After being released by the locking element 22, the guide lug 38 can be shifted to the rear by the carriage 24, so that the cover 14 fully exposes the opening 12 in the vehicle roof 10.

When the cover 14 is to be closed again, the carriage 24 is shifted to the front, whereupon a reversed motion sequence of the shifting lever 20, the sliding piece 44, and the locking element 22 will occur until the cover 14 has reached the closed position in which the cover support 18 is locked by the locking element 22.

In the following, the third embodiment schematically shown in FIG. 12 will be explained. The same reference numerals will be used for the components that are already known, and in this respect reference is made to the above explanations.

The third embodiment differs from the second embodiment only in the respect that the shifting lever 20 is omitted. This is because the cover support 18 directly engages the carriage 24, i.e., the pins 28, 30 attached to the cover support 18 engage the raising slot 26 of the carriage 24. As the shifting lever 20 is omitted, the vertical travel of the cover 14 has to be brought about solely by the raising slot 26, whereby the overall height of the sliding roof system increases. The sliding roof system which is designed in this way, however, has fewer components.

The mode of operation differs from that of the second embodiment only in the respect that the raising motion of the cover 14 is not produced by a shifting lever, but merely by the raising slot 26.

Moreover, a combination of the embodiments is possible. It would also be possible to support the sliding piece 44 of the first embodiment at plural points, or that the shifting lever 20 of the first embodiment is omitted.

The locking element 22 and the carriage 24 at both sides of the opening 12 can be separately attached to the guide rails 16 or can be attached as a common, pre-assembled unit.

Although an embodiment of this invention has been disclosed, a worker of ordinary skill in this art would recognize that certain modifications would come within the scope of this invention. For that reason, the following claims should be studied to determine the true scope and content of this invention.

Claims

1. A sliding roof system comprising:

at least one guide rail;

a cover support;

a carriage shiftable in the at least one guide rail and connected to the cover support; and

a locking element that engages the cover support and can lock or release the cover support.

2. The sliding roof system according to claim 1, wherein the cover support has a guide pin which can be engaged by the locking element.

3. The sliding roof system according to claim 1, wherein the locking element is coupled to the carriage.

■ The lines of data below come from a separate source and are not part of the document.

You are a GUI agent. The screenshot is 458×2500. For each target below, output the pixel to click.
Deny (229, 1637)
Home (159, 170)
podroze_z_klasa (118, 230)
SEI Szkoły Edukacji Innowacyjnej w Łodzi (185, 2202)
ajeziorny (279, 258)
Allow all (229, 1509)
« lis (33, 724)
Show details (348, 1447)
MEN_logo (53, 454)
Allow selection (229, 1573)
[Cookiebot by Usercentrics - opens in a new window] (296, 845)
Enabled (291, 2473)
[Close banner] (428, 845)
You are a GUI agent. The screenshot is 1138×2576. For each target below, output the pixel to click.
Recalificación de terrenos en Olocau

4. The sliding roof system according to claim 1, wherein the locking element is coupled to the carriage a joint.

5. The sliding roof system according to claim 1, including a sliding piece that is shifted in the at least one guide rail and is engaged by the locking element.

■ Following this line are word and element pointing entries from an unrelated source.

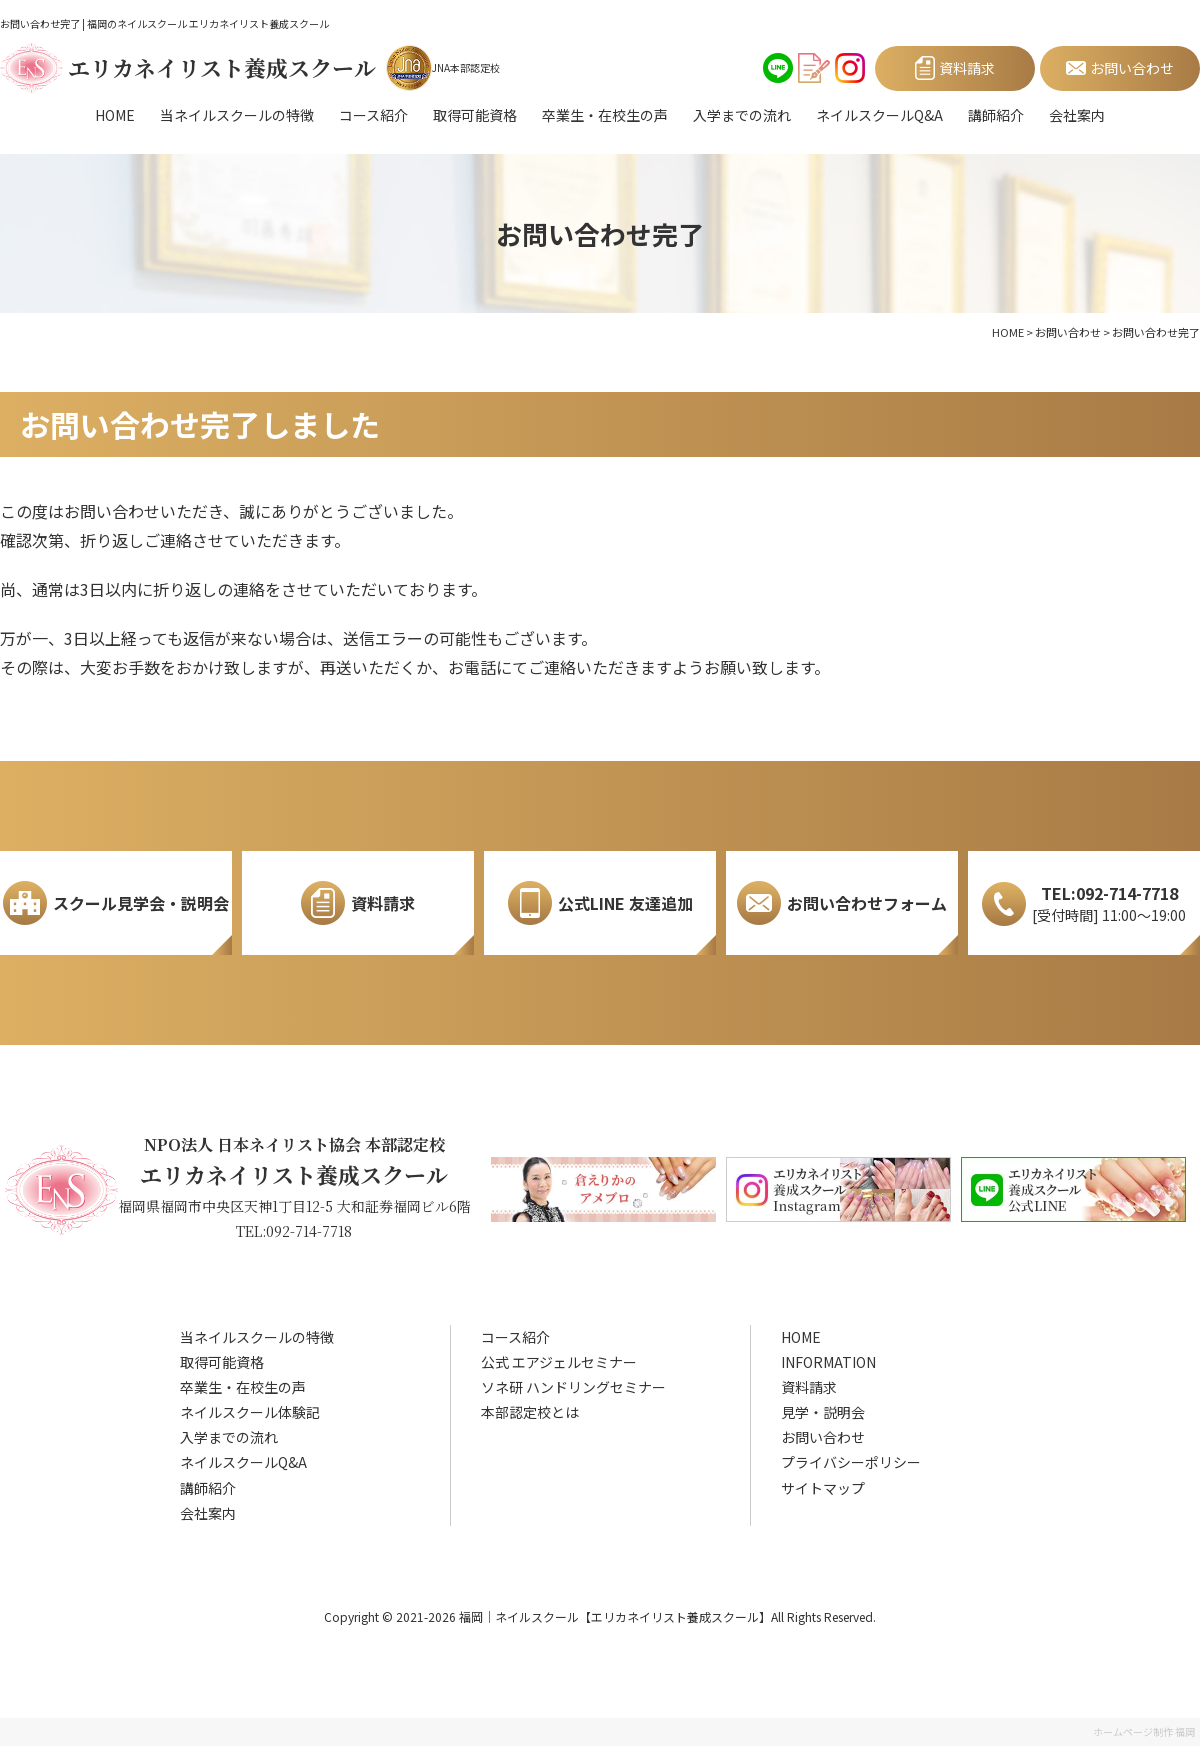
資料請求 (809, 1387)
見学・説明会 (823, 1412)
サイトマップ (823, 1488)
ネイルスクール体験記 (250, 1412)
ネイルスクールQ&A (879, 115)
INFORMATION (828, 1362)
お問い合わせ (823, 1437)
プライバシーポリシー (851, 1462)
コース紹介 (373, 115)
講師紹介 (996, 115)
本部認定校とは (530, 1412)
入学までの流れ (742, 115)
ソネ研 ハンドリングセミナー (573, 1387)
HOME (115, 115)
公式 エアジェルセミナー (559, 1362)
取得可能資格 (475, 115)
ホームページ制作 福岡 (1144, 1731)
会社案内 (1077, 115)
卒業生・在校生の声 (605, 115)
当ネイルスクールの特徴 (237, 115)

6. The sliding roof system according to claim 5, wherein the sliding piece is supported in the at least one guide rail at plural points.

7. The sliding roof system according to claim 2, wherein the guide pin on the cover support engages the locking element in all positions.

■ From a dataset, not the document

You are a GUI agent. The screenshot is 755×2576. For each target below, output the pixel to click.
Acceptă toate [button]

8. The sliding roof system according to claim 1, including at least one resilient element.

9. The sliding roof system according to claim 1, including at least one abutment on the at least one guide rail that cooperates with the locking element.

10. The sliding roof system according to claim 1, wherein the cover support is directly connected with the carriage.

11. The sliding roof system according to claim 1, including a shifting lever that connects the cover support with the carriage.

12. The sliding roof system according to claim 11, wherein the shifting lever comprises a flat strip.

13. The sliding roof system according to claim 11, wherein the shifting lever has a transverse web and the at least one guide rail includes a recess, the transverse web being capable of passing through the recess such that the shifting lever is able to move between a lowered position and a raised position.